■ YOUR GOAL
Only one number is wanted: the count of lines in the records below that hold the word "agent".

[Stored data entries]

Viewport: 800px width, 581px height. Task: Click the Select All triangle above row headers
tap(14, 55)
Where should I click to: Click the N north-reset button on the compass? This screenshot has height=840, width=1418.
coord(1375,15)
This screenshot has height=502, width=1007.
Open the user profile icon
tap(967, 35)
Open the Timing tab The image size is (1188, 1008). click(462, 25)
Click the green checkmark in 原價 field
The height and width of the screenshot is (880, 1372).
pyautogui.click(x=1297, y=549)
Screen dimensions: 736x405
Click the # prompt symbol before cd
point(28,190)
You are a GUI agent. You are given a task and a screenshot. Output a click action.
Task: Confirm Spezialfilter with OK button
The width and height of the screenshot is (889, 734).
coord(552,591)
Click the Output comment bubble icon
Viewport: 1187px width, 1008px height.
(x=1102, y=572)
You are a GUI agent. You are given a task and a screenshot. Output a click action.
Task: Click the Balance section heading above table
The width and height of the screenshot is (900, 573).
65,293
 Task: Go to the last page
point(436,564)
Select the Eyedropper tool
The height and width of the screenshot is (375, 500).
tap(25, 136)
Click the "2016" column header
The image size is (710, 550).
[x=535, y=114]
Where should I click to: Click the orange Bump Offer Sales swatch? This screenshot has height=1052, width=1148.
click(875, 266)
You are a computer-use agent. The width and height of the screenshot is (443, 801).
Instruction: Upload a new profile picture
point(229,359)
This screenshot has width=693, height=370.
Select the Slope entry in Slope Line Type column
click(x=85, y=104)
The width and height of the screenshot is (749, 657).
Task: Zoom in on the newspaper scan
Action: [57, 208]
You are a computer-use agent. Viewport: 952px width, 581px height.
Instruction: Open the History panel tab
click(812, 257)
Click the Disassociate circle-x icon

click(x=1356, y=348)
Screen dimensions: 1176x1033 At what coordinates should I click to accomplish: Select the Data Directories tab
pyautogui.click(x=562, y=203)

■ WRITTEN ANSWER
4